# EXCERPTED PASSAGE
• • • • •
Such discoveries, though, remain beyond the scope of current
instruments and techniques. Just being able to find Saturn-like
planets involved two years' of work using a $5-million spectrograph
designed by Vogt and installed on one of the twin Keck Observatory
telescopes in Hawaii, the largest in the world.
Marcy believes that further work would allow them to discover
planets as small as Neptune, a planet with only five percent the mass
of Jupiter. However, limits on technology and the size of terrestrial
telescopes will prevent them from finding smaller worlds. "We'll be
out of business in ten years," quipped Marcy.
Discovery of terrestrial worlds will have to wait for future
spacecraft missions, like the Space Interferometry Mission. That
spacecraft, scheduled for launch in 2006, will combine light from two
or more widely-separated telescopes to create a large "virtual" mirror
that may be able to resolve smaller worlds around other stars.
• • • • •
# PROBLEM SET
- A) In the passage on planet hunting, what year was the Space Interferometry Mission scheduled to launch?
- B) List every planet in our solar system that the passage on planet hunting mentions by name.
- C) Reproduce the passage on planet hunting word for word, starting with "Such discoveries, though, remain" and going on through "in the world.".

# COLLECTED DATA
• • • • •
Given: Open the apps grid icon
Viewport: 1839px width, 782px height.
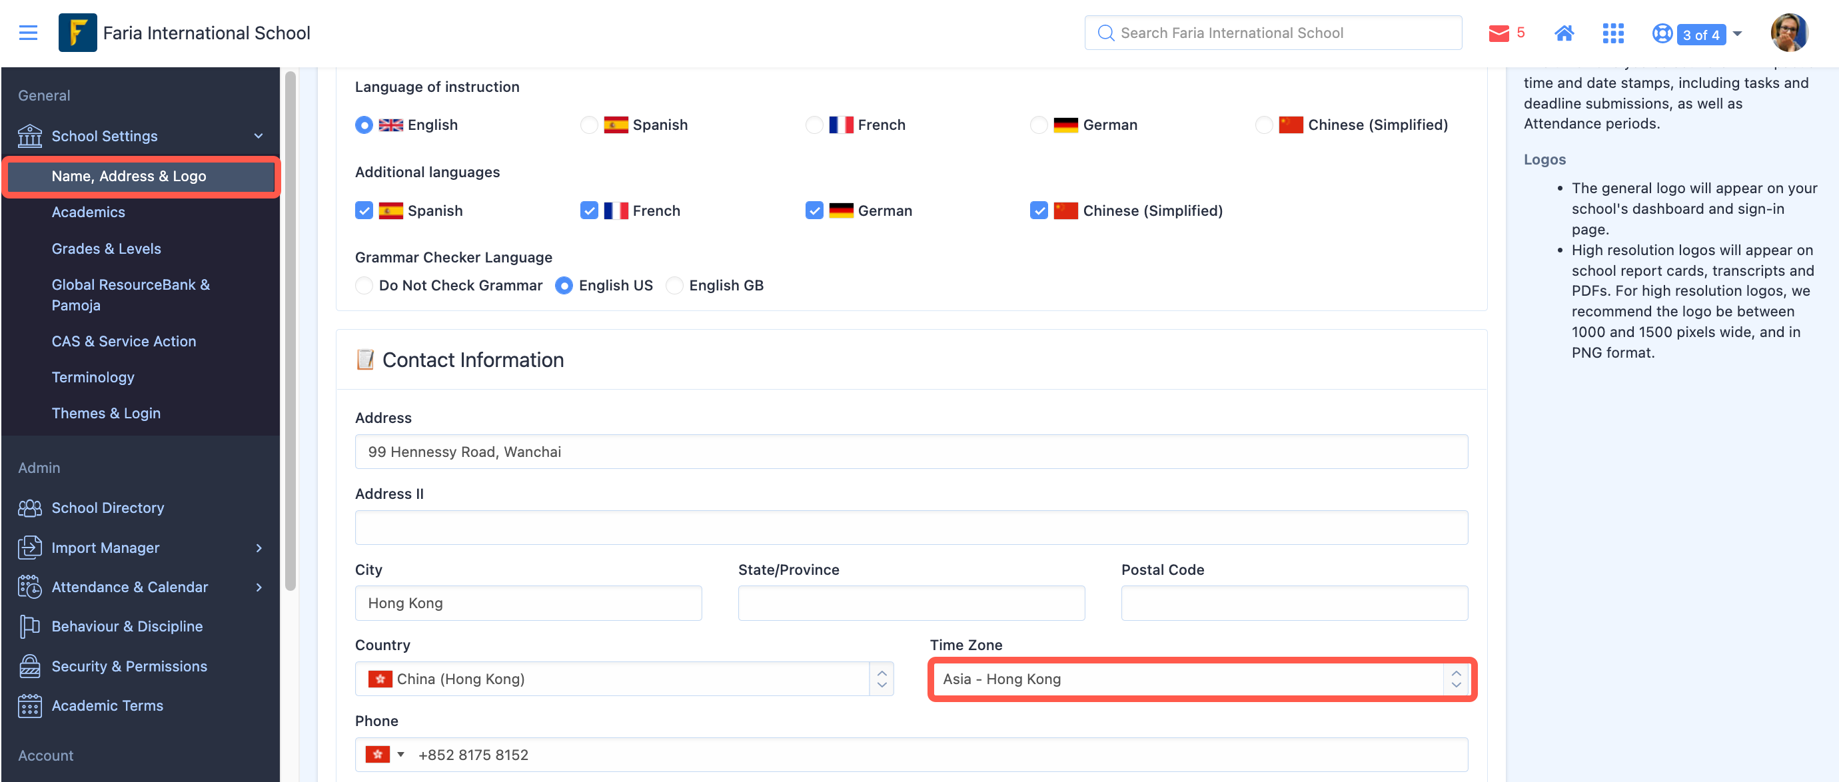Looking at the screenshot, I should 1613,33.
• • • • •
# WORKED ANSWERS
- A) 2006

- B) Saturn, Neptune, Jupiter

- C)
Such discoveries, though, remain beyond the scope of current
instruments and techniques. Just being able to find Saturn-like
planets involved two years' of work using a $5-million spectrograph
designed by Vogt and installed on one of the twin Keck Observatory
telescopes in Hawaii, the largest in the world.